1.   zaag zn. 'getand snijwerktuig'
Onl. saga in een afgeleide betekenis 'zaagrecht' als glosse in jus illud quod sach appellatur in sylva Buckenholt 'dat recht dat 'zaagrecht' genoemd wordt in het bos Buckenholt' [1125; ONW]; mnl. de ablautende vorm sege [1240; Bern.].
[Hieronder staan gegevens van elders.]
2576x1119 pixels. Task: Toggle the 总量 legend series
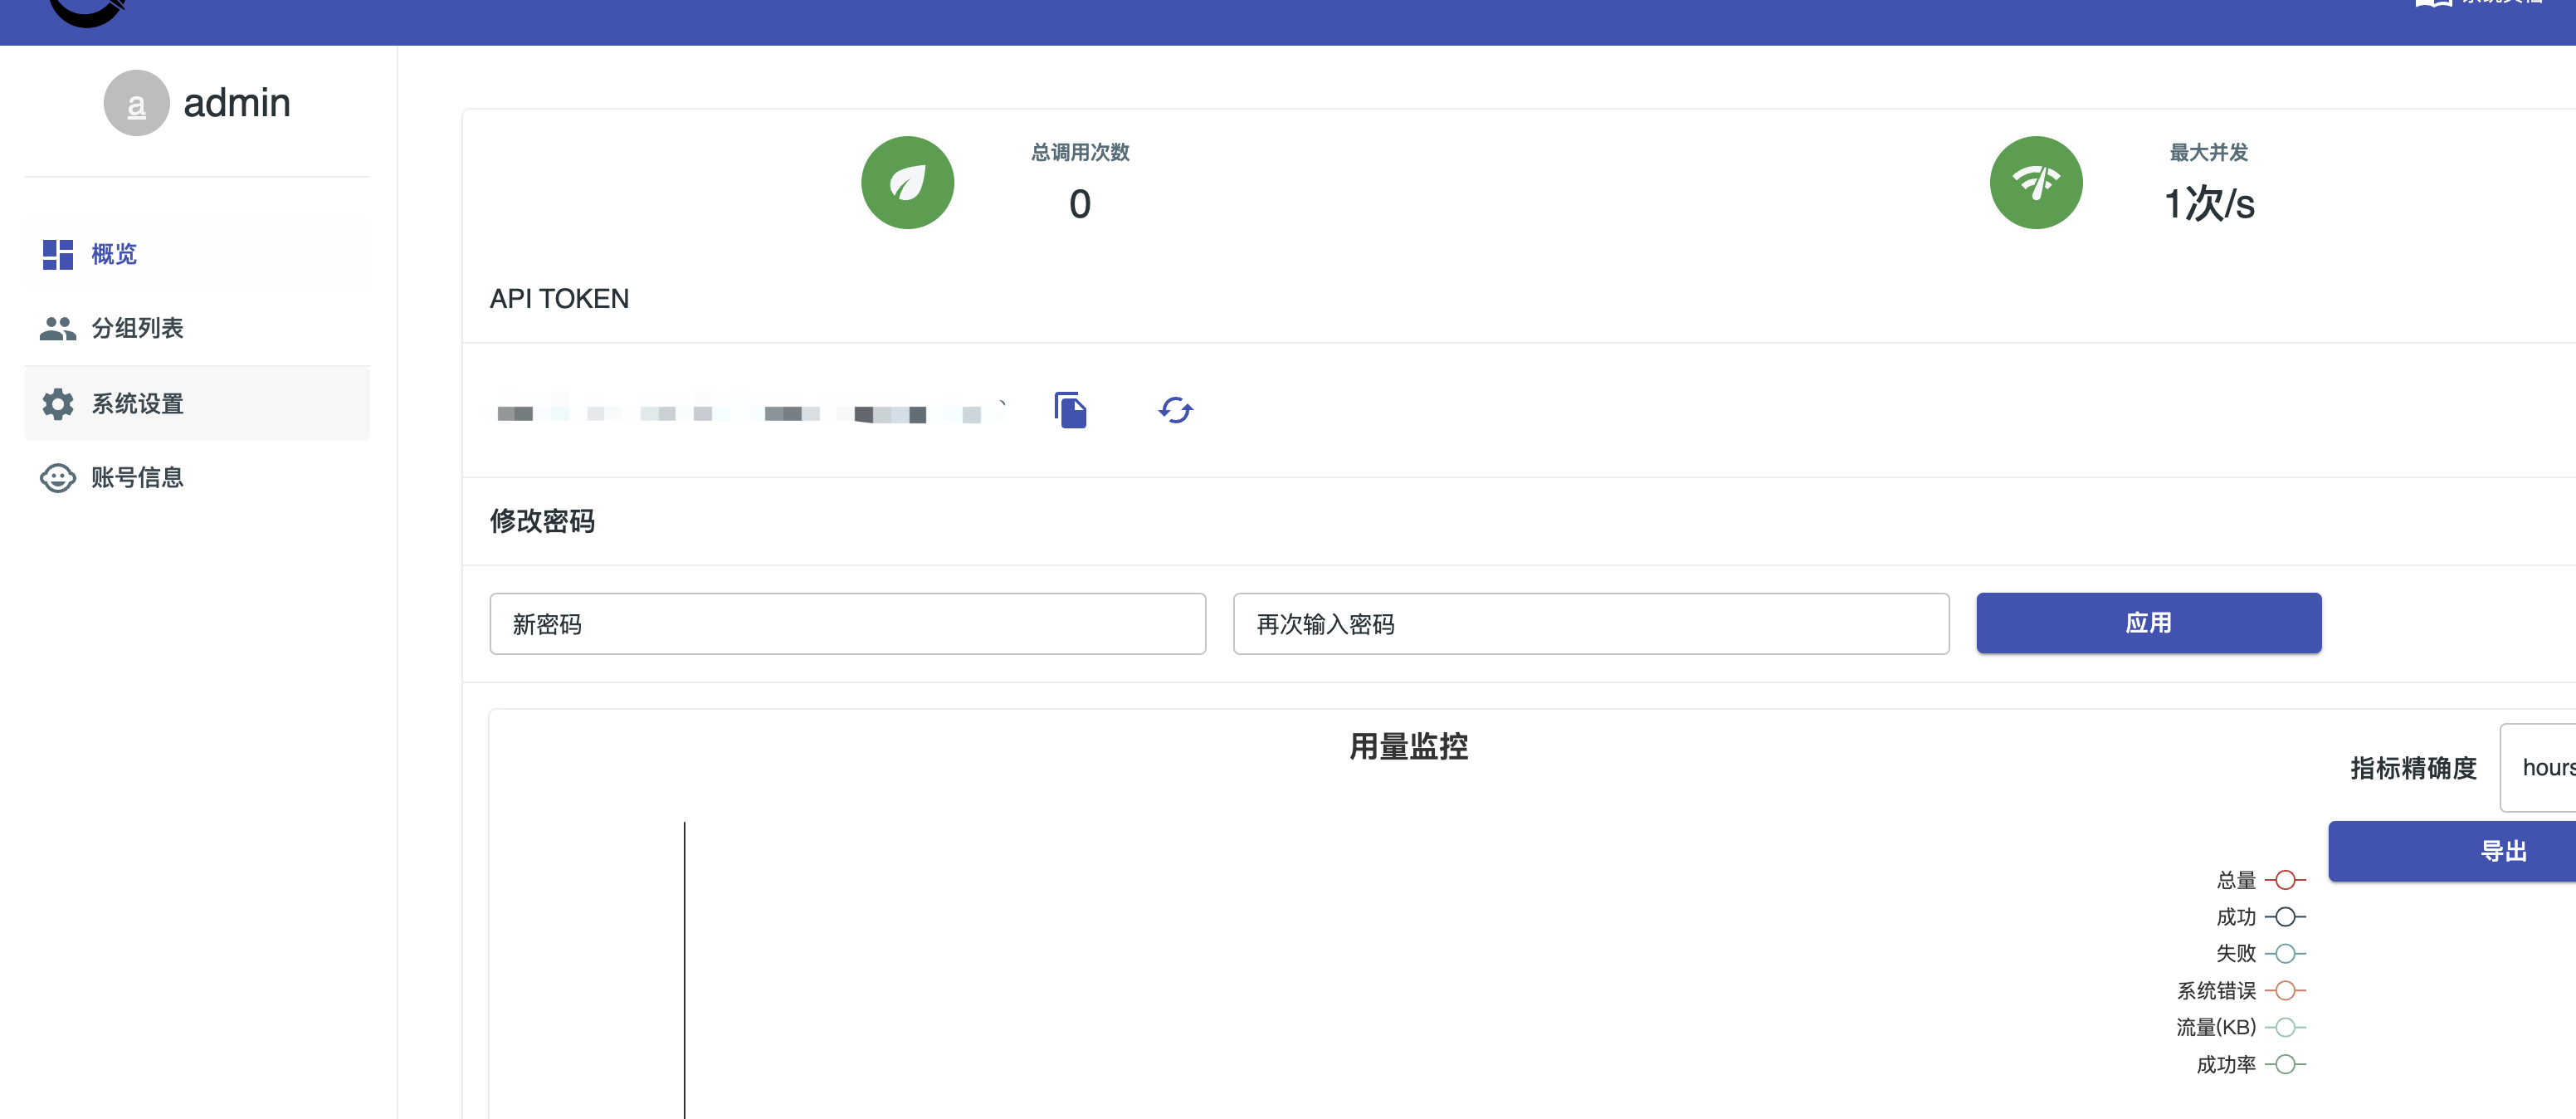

Mnd. sage: ohd. saga; ofri. sage (nfri. seage, sage); oe. sagu, saga (ne. saw); on. sög (nzw. såg); < pgm. *sagō-. Daarnaast staat een minder wijdverbreide ablautvariant *segō-, waaruit: mnl. seghe; ohd. sega (nhd. Säge).
Zie ook zeis, zeil.
De wortel pgm. *seg-/sag-, met variant *sah- zonder grammatische wisseling (als in *sahsa- 'kort zwaard, mes', zie mes), is afgeleid van de wortel pie. *sekh1- 'snijden' (LIV 524) en is verwant met: Latijn secāre 'snijden' (zie sectie); Litouws pasė́kelis 'grote smidshamer'; Oudkerkslavisch sěšti (1e pers. ev. sekǫ) 'snijden, hakken' (Russisch seč'); Middeliers eiscid 'snijdt af'. Via een betekenisontwikkeling 'afscheiden' > 'onderscheiden' zijn vermoedelijk ook Latijn scīre 'weten' en Hittitisch šākk- 'opletten, weten' verwant.
zagen ww. 'met een zaag (be)werken'. Mnl. saghen 'zagen' in Jtem van zaghene vj sol '... zes schelling voor het zagen' [1284; VMNW], Dedine saghen mids ontve 'liet hij hem doormidden zagen' [1285; VMNW]. Afleiding van zaag.